Question
Predict the major product and mechanism (SN1 vs SN2) when:
(a) 2-bromobutane reacts with aqueous NaOH at room temperature. (b) Tertiary butyl bromide reacts with aqueous NaOH. (c) Methyl bromide reacts with NaCN in DMSO.
Justify your answers with reasoning about substrate, nucleophile, and solvent.
Solution — Step by Step
SN2 favoured by:
- Primary or methyl substrate
- Strong, charged nucleophile
- Polar aprotic solvent (DMSO, DMF, acetone)
SN1 favoured by:
- Tertiary substrate (stable carbocation)
- Weak or neutral nucleophile
- Polar protic solvent (water, alcohol)
Substrate is secondary (borderline). Nucleophile is strong (favours SN2). Solvent is water — polar protic (favours SN1).
For secondary haloalkanes with a strong nucleophile, SN2 typically wins narrowly. Product: butan-2-ol, with inversion of configuration at the chiral centre (Walden inversion).
Substrate is tertiary — SN2 is sterically blocked. Tertiary cation is stable. Polar protic solvent stabilises the cation.
Mechanism: SN1. Product: t-butyl alcohol (2-methylpropan-2-ol). The product is racemic if the carbon were chiral, since the planar carbocation can be attacked from either face.
Substrate is methyl — only SN2 is possible (no carbocation stability). Nucleophile is strong. Solvent DMSO is polar aprotic — does not solvate the nucleophile, keeping it “naked” and reactive.
Mechanism: SN2. Product: acetonitrile (). Reaction is fast.
Why This Works
Solvent choice is the most underappreciated factor. Polar protic solvents (water, methanol) stabilise carbocations and ions through H-bonding — this favours SN1. Polar aprotic solvents stabilise the cation but leave anions un-solvated, so the nucleophile is more reactive and SN2 races ahead.

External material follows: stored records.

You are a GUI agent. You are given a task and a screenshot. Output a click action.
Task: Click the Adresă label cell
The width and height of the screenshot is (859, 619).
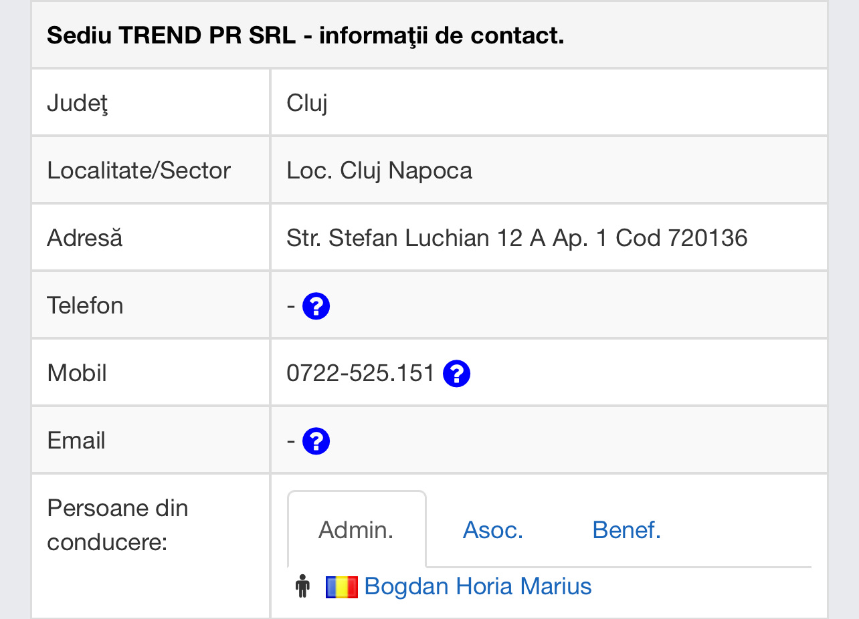(151, 238)
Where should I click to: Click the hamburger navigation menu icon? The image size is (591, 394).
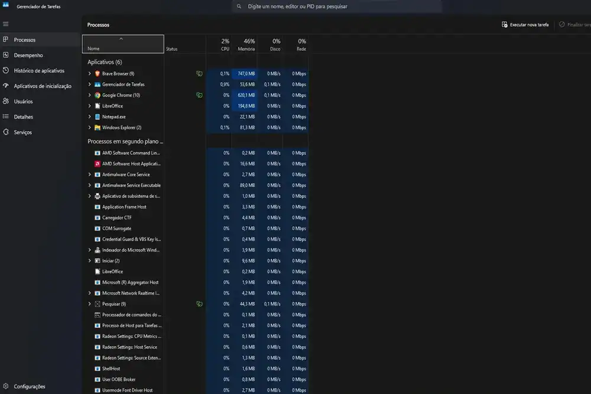[x=6, y=24]
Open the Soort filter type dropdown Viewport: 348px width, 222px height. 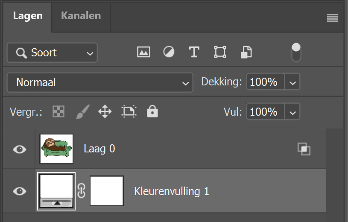tap(52, 53)
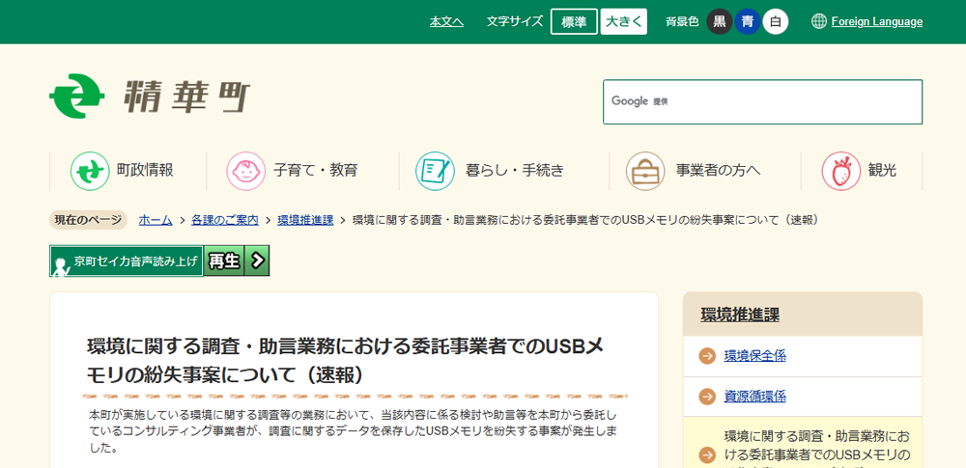
Task: Click the Seika town logo emblem
Action: click(77, 96)
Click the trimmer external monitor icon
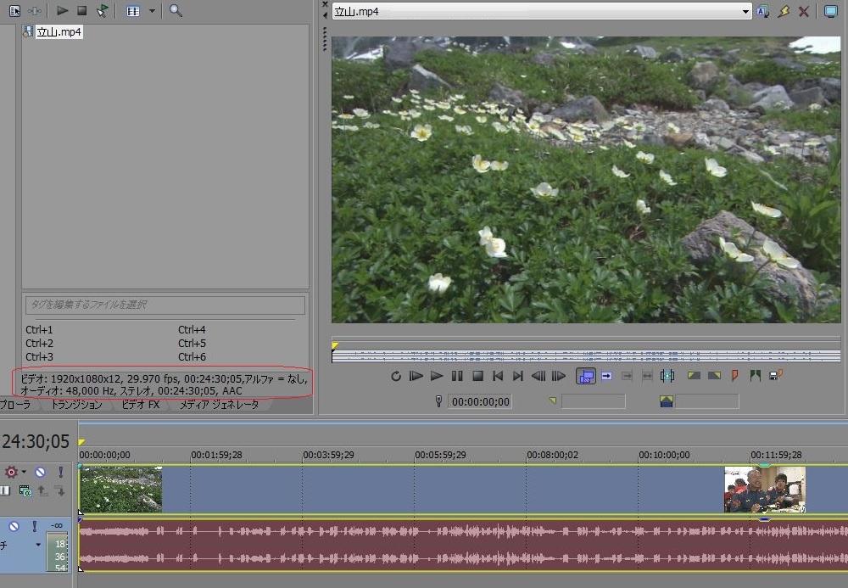This screenshot has height=588, width=848. (829, 11)
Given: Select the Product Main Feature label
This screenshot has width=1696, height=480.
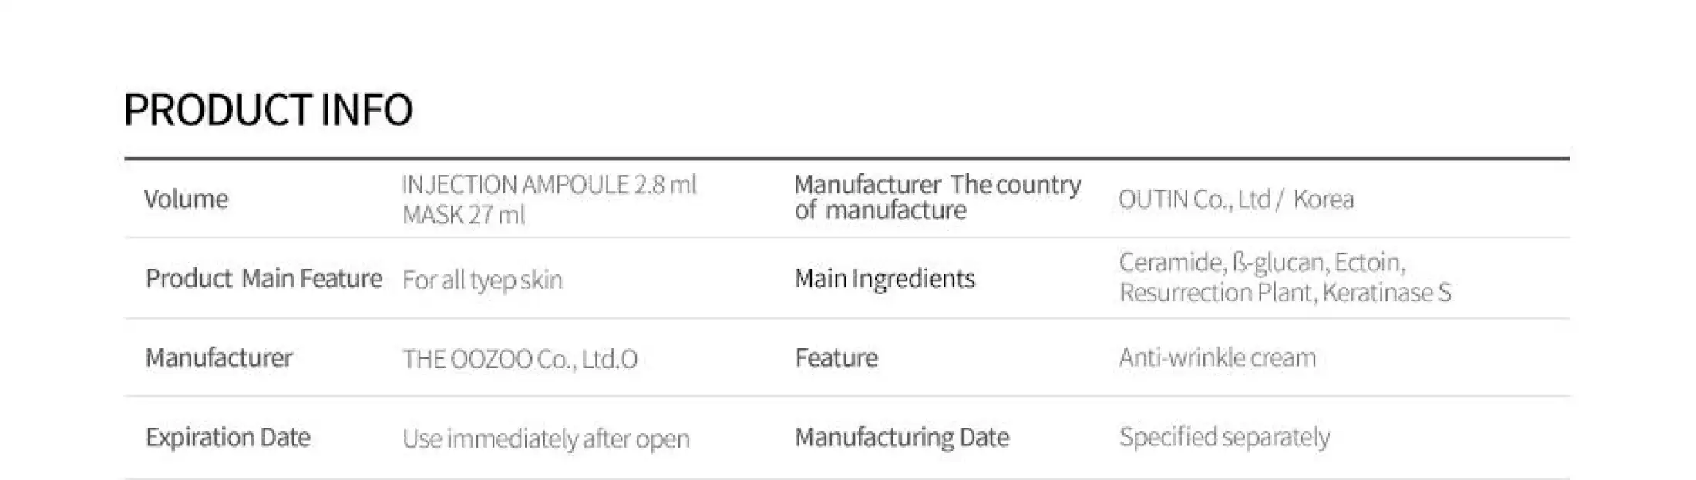Looking at the screenshot, I should (x=264, y=278).
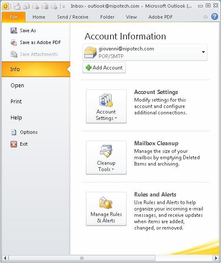
Task: Click the Add Account button
Action: point(104,68)
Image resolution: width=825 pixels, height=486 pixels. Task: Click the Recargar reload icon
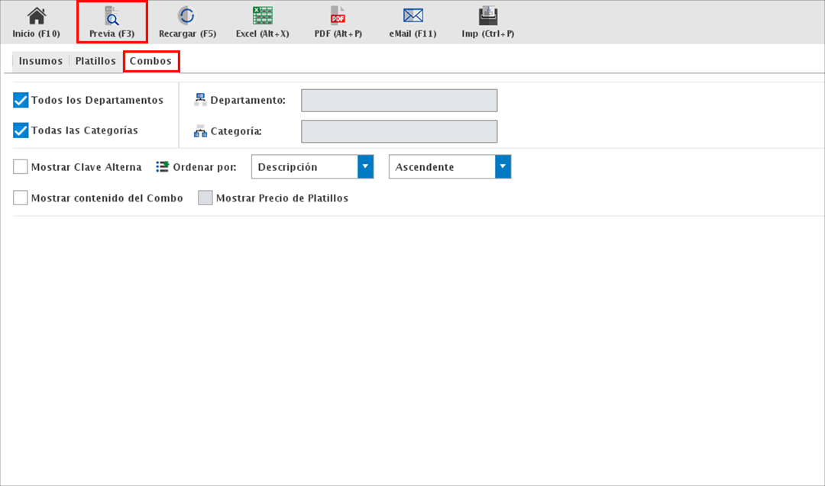point(186,16)
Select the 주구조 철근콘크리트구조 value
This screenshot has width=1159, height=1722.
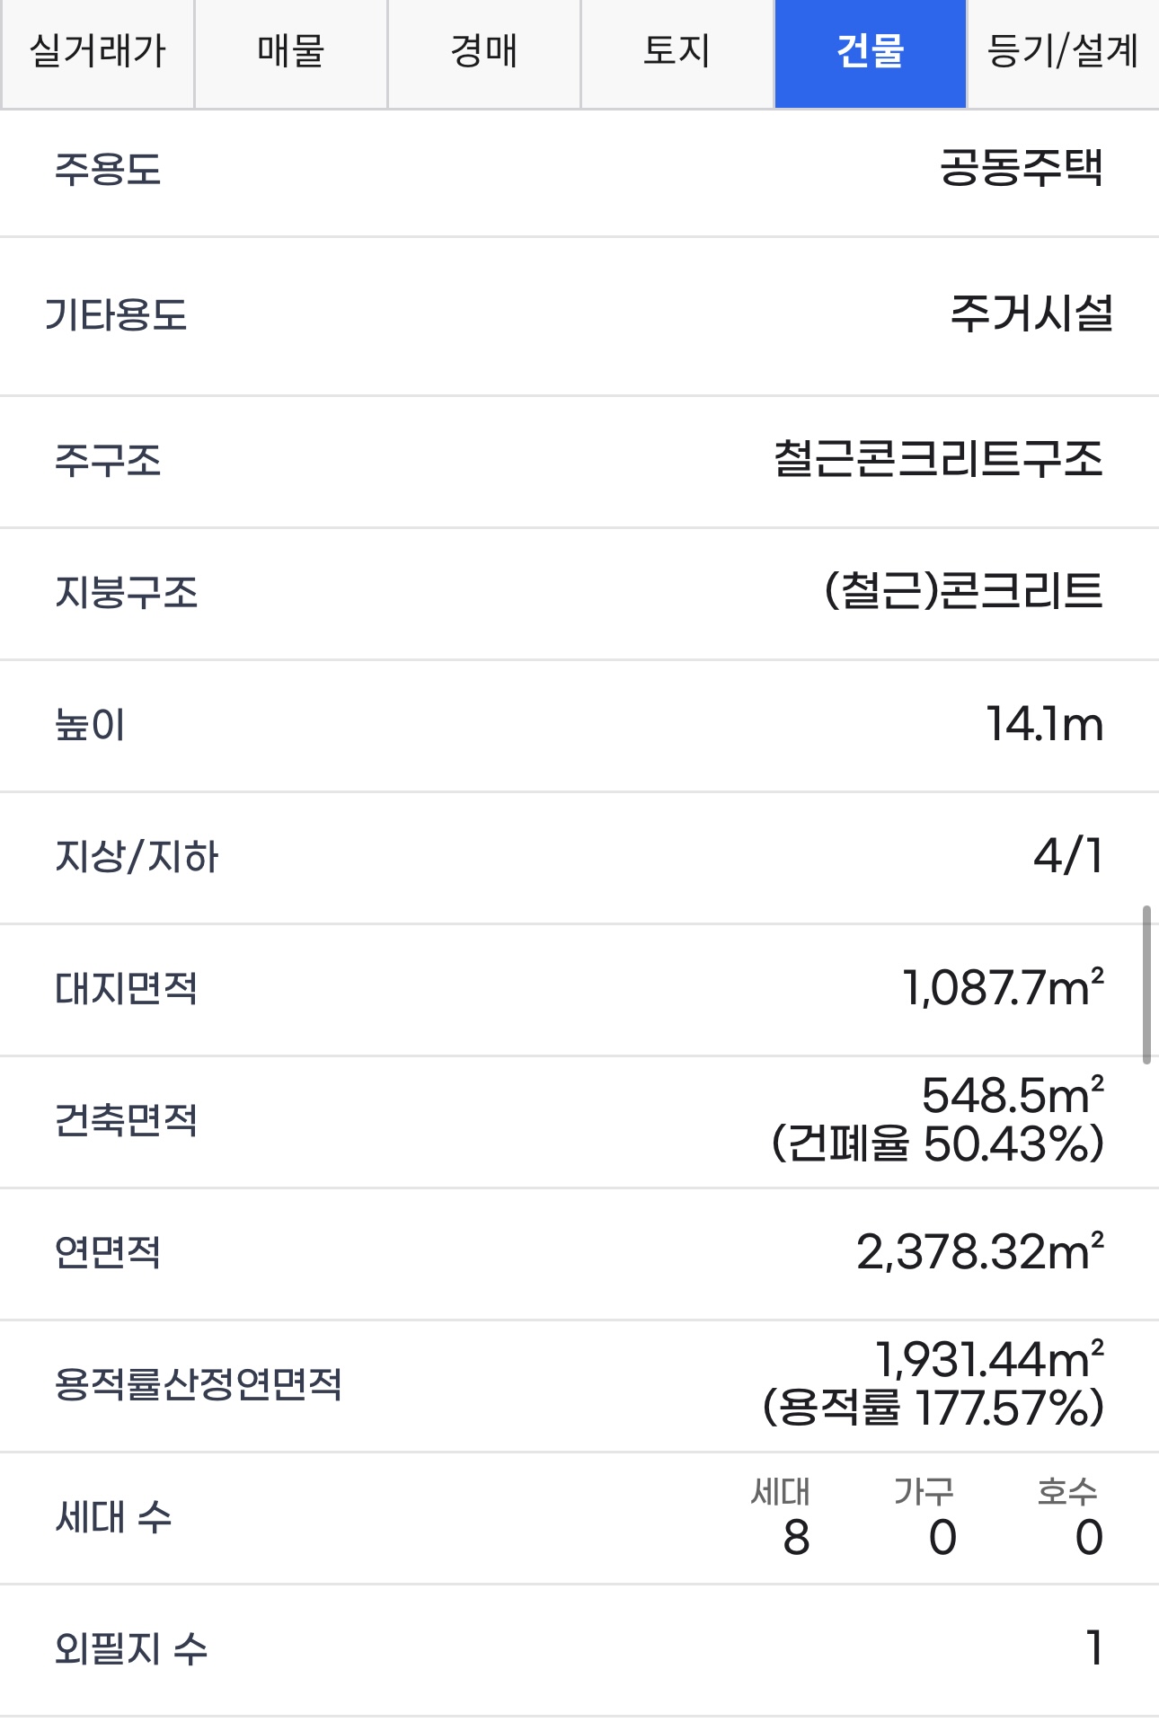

The substrate hierarchy is rigid: methyl/primary do SN2, tertiary does SN1. Secondary is the battleground where solvent and nucleophile decide.
Alternative Method
Use the rate-law diagnostic. SN2 is second-order overall (depends on both substrate and nucleophile). SN1 is first-order (depends only on substrate). If a problem gives kinetic data, this is the cleanest tell.
Common Mistake
Students predict SN1 for primary substrates because the solvent is polar protic. Wrong — substrate trumps solvent. A primary cation is too unstable to form, so SN2 is the only option regardless of solvent.